GIVEN PASSAGE:
# # # # # # #

In particular, then, the approach to sex roles promulgated by psychologists has caused considerable ambiguity in the literature. Has the psychological definition of sex role strayed from the traditional meaning of the role concept? The word role is derived from the old French word rôle—that is, the “roll” of paper used in the theater for the actors’ scripts. A role is most frequently viewed as the set of expectations that arise from the position one holds in society—a position (sometimes called a status) being a collectively recognized category for classifying people. Despite their prescriptive-proscriptive nature, most social roles specify few exact behaviors; more often, they consist of clear but general guidelines as to how to conduct oneself. There is a range of acceptable performances, just as a stage role may be interpreted differently by different actors. To a certain extent, social roles are interdependent—that is, they establish their boundaries, and derive their meaning in partnership with complementary roles.

# # # # # # #

DATA ENTRIES:
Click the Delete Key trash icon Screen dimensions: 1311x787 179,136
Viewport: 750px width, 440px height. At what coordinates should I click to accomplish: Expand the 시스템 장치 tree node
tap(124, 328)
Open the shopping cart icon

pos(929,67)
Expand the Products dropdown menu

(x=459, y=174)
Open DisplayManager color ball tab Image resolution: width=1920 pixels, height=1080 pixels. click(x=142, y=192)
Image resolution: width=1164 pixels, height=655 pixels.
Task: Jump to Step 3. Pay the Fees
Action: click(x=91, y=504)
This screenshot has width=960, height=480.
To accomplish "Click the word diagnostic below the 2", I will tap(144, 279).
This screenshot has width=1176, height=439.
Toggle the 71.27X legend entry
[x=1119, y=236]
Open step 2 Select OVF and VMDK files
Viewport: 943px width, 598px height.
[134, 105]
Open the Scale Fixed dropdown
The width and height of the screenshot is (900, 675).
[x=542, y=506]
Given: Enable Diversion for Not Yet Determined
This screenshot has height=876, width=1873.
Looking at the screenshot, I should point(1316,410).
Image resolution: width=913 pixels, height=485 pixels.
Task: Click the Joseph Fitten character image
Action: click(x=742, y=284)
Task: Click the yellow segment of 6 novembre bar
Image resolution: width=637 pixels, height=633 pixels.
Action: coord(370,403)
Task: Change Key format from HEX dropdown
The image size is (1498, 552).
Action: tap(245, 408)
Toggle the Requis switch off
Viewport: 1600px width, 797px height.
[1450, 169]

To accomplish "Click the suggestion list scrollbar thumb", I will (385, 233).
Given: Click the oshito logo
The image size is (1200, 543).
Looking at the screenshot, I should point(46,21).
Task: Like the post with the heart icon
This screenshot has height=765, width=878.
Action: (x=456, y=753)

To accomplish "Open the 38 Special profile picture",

# # # # # # #

Duplicate the passage on sex roles and the meaning of the role concept word for word. The entries have no connection to the passage on sex roles and the role concept.

In particular, then, the approach to sex roles promulgated by psychologists has caused considerable ambiguity in the literature. Has the psychological definition of sex role strayed from the traditional meaning of the role concept? The word role is derived from the old French word rôle—that is, the “roll” of paper used in the theater for the actors’ scripts. A role is most frequently viewed as the set of expectations that arise from the position one holds in society—a position (sometimes called a status) being a collectively recognized category for classifying people. Despite their prescriptive-proscriptive nature, most social roles specify few exact behaviors; more often, they consist of clear but general guidelines as to how to conduct oneself. There is a range of acceptable performances, just as a stage role may be interpreted differently by different actors. To a certain extent, social roles are interdependent—that is, they establish their boundaries, and derive their meaning in partnership with complementary roles.